**ASSIGNMENT**
Each line with the string "Terms" is to be copied from the records below.

**DATA FOR THIS TASK**
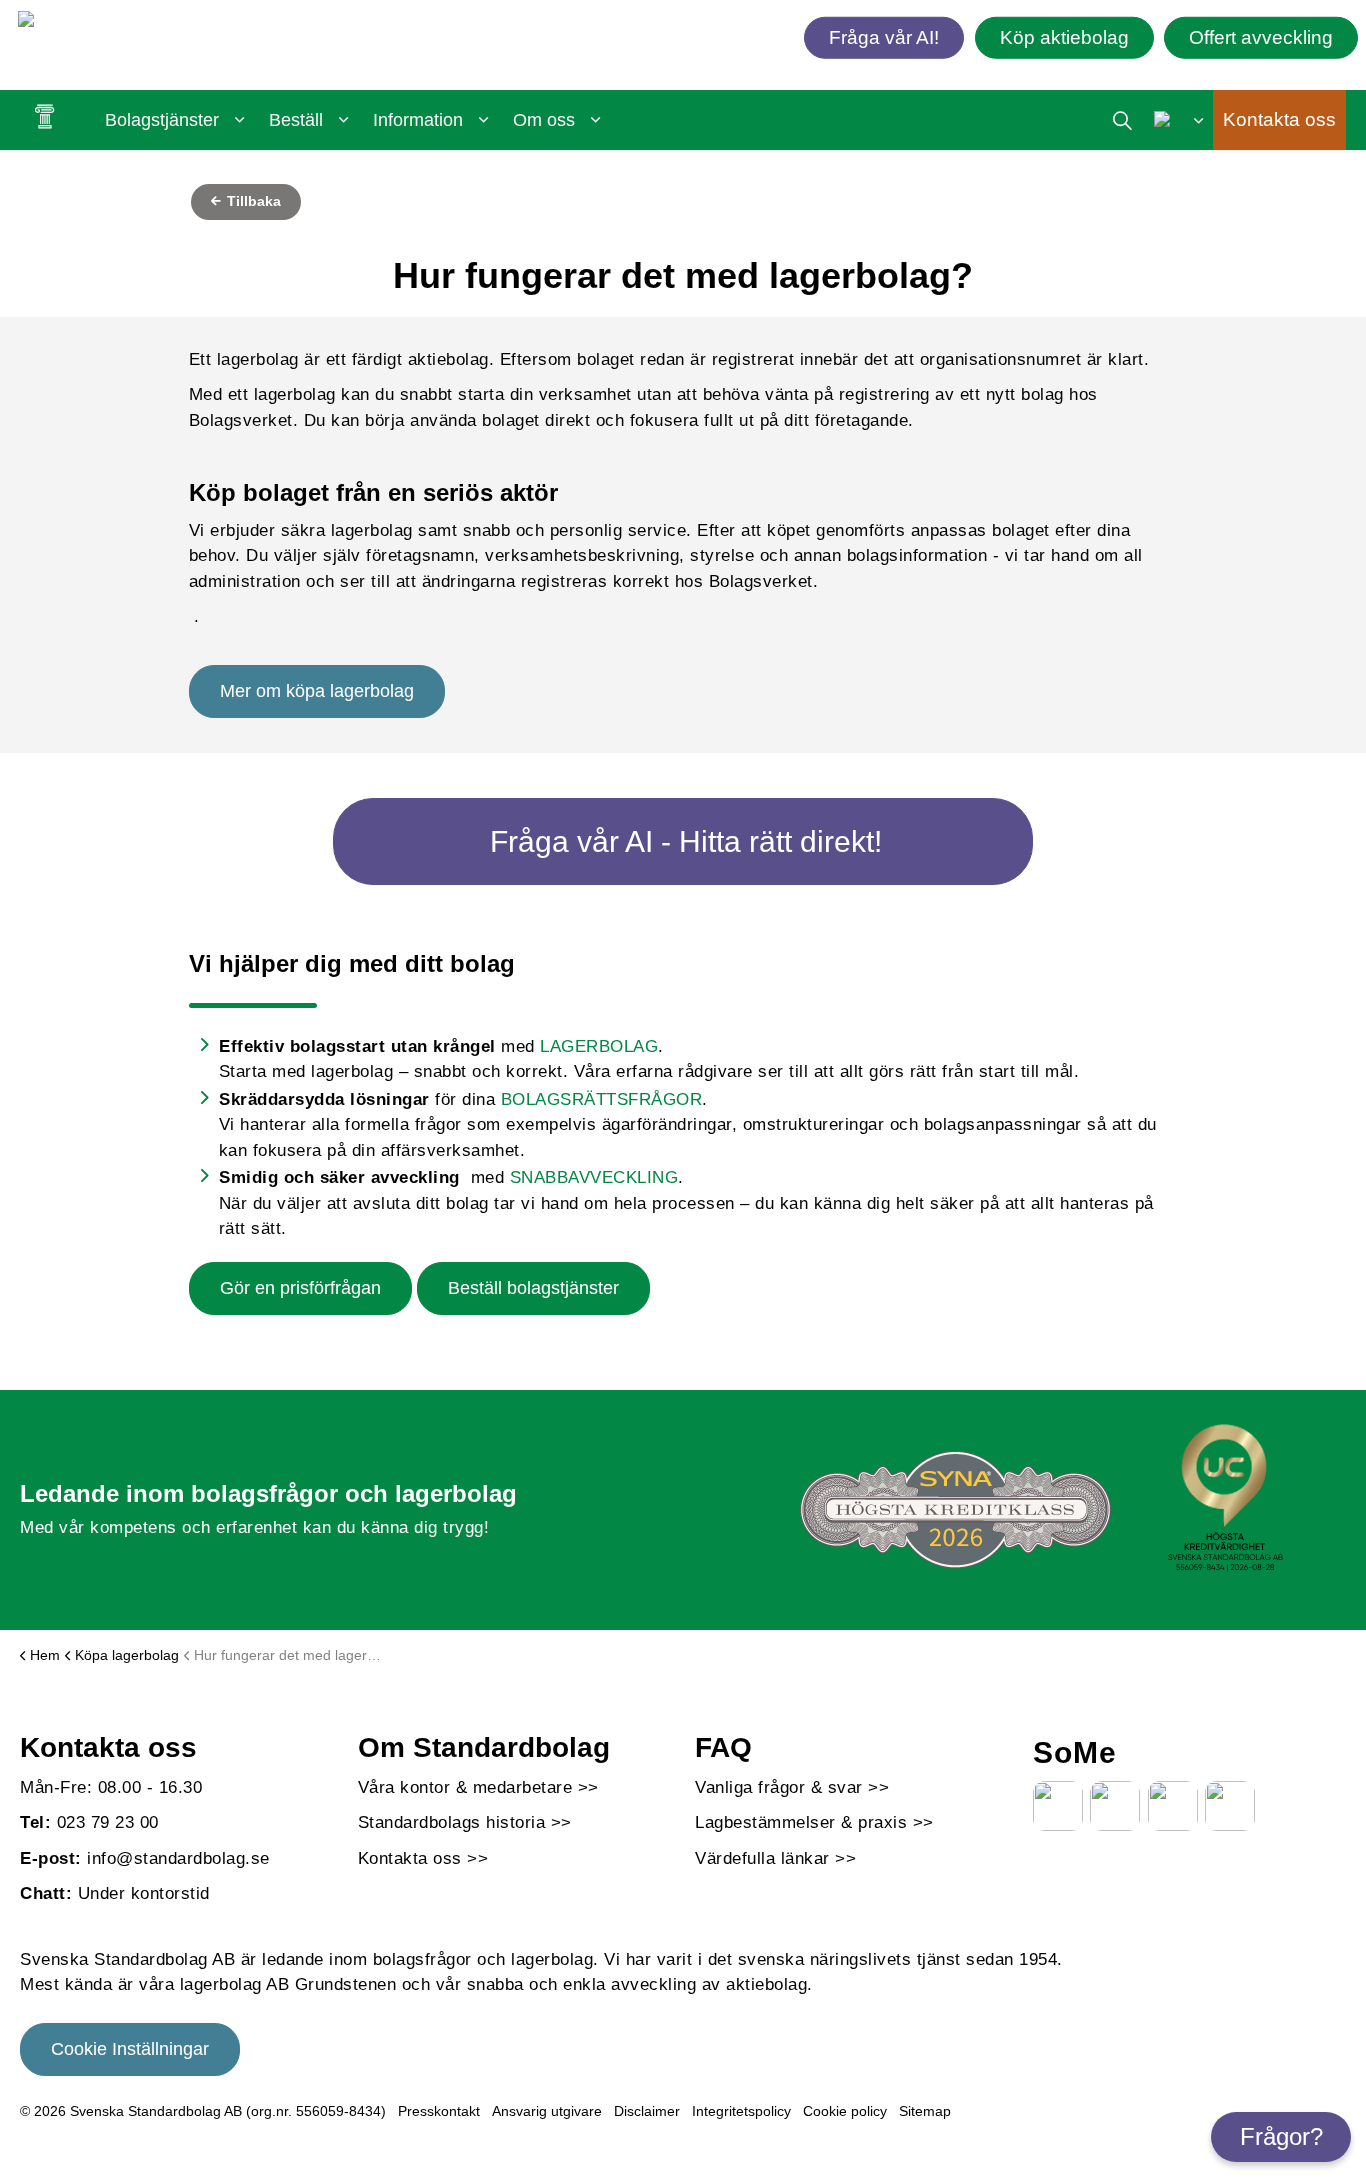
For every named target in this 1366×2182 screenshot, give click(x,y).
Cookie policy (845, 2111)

==

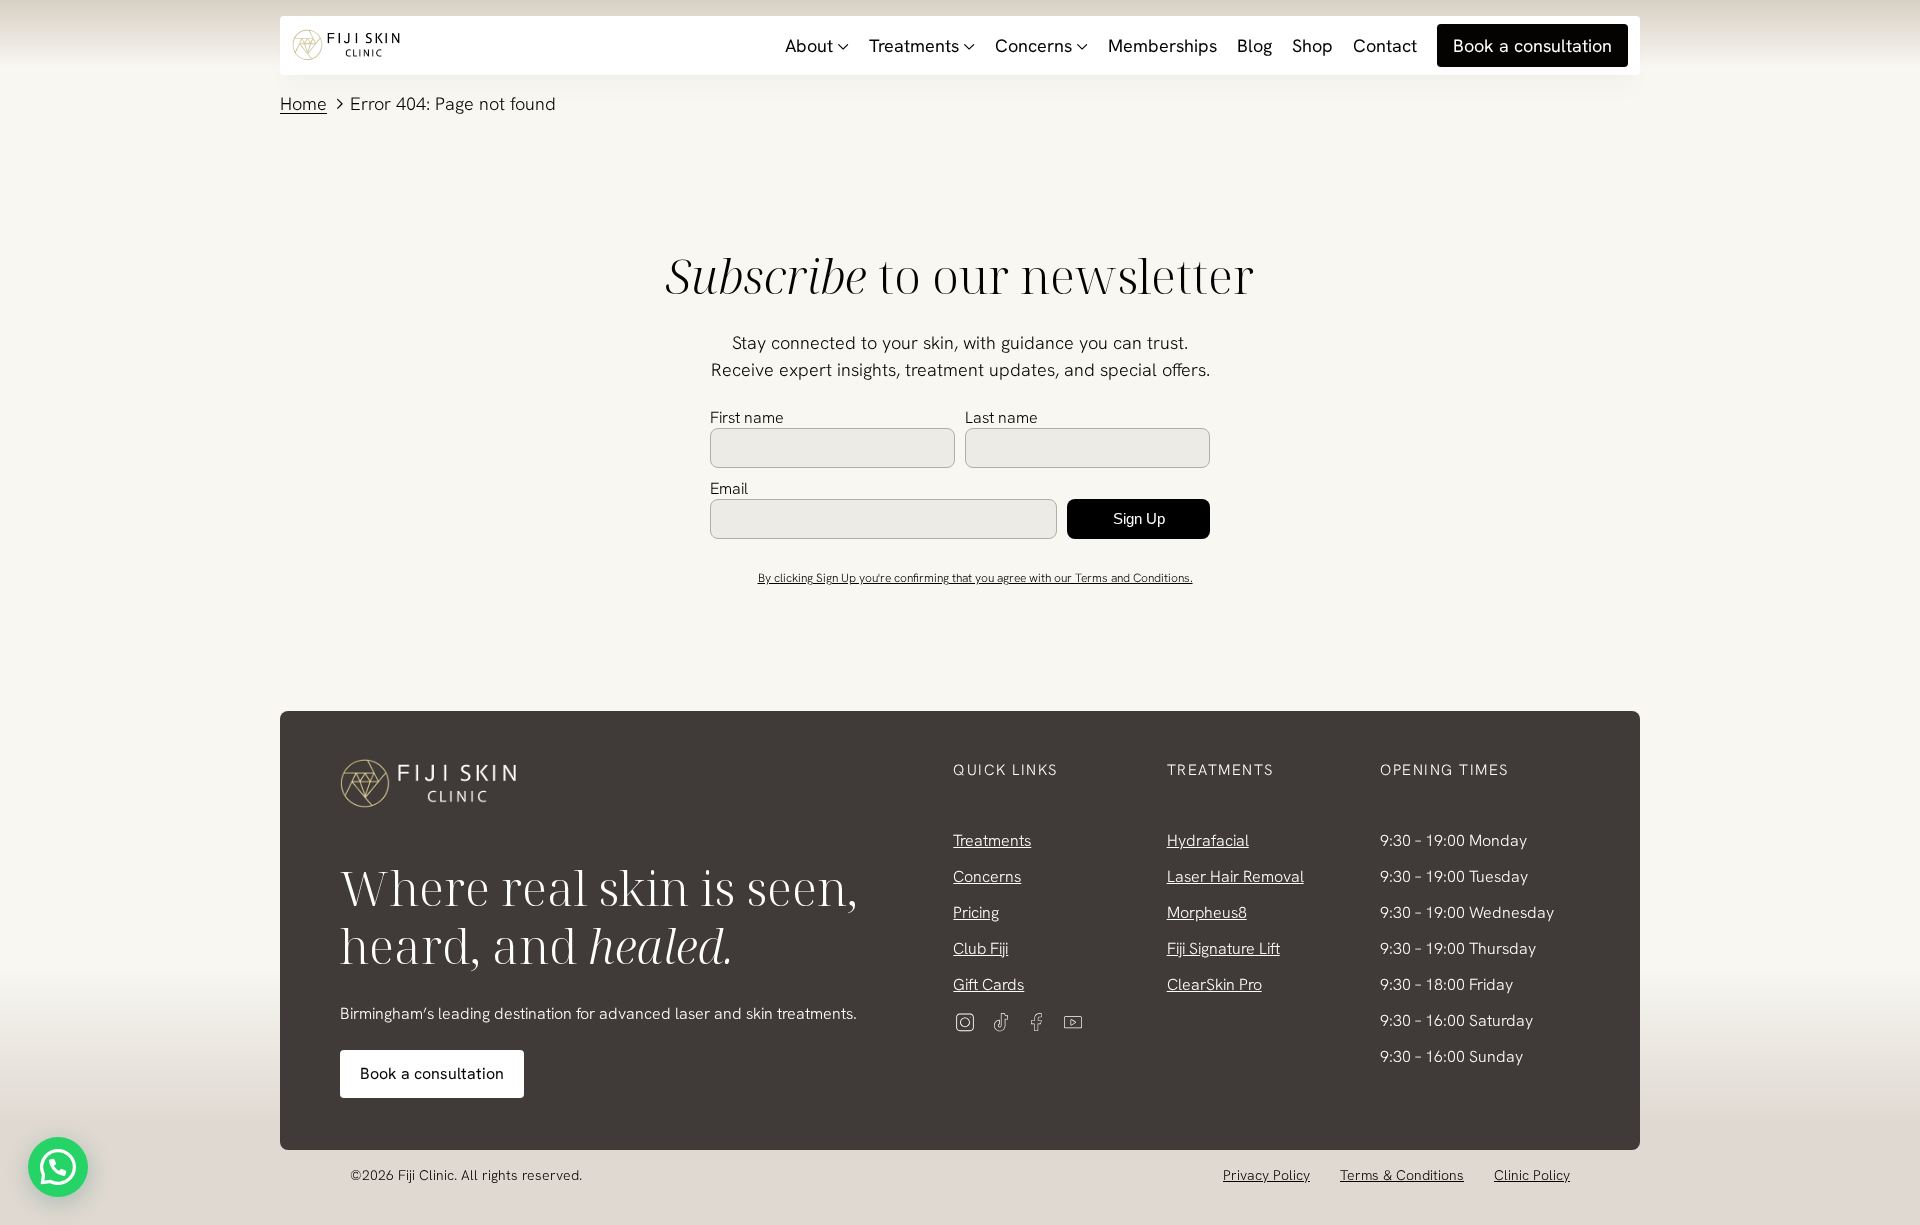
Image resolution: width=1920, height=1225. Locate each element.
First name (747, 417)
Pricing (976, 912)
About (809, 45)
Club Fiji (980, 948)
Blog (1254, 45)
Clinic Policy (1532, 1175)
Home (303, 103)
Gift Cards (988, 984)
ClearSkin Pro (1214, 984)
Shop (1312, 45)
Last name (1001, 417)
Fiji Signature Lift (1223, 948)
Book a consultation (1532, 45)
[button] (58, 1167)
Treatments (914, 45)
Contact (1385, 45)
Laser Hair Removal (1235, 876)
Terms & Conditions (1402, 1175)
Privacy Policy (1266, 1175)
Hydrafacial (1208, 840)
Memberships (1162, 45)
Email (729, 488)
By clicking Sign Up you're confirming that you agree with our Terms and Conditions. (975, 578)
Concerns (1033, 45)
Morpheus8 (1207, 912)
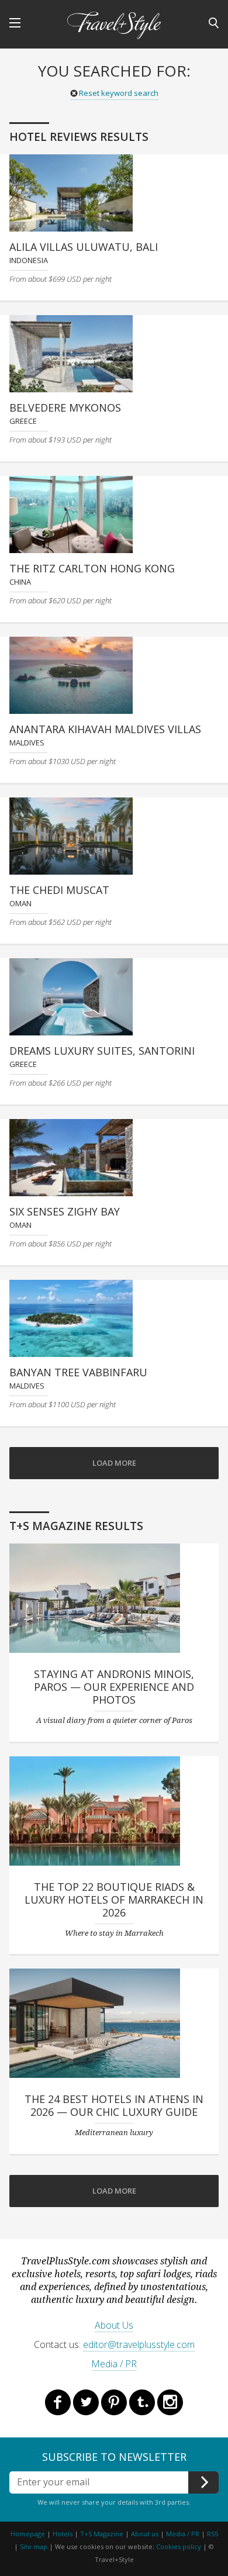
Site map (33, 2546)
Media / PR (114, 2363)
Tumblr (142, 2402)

**TASK OUTPUT**
Terms & Conditions (1402, 1175)
By clicking Sign Up you're confirming that you agree with our Terms and Conditions. (975, 578)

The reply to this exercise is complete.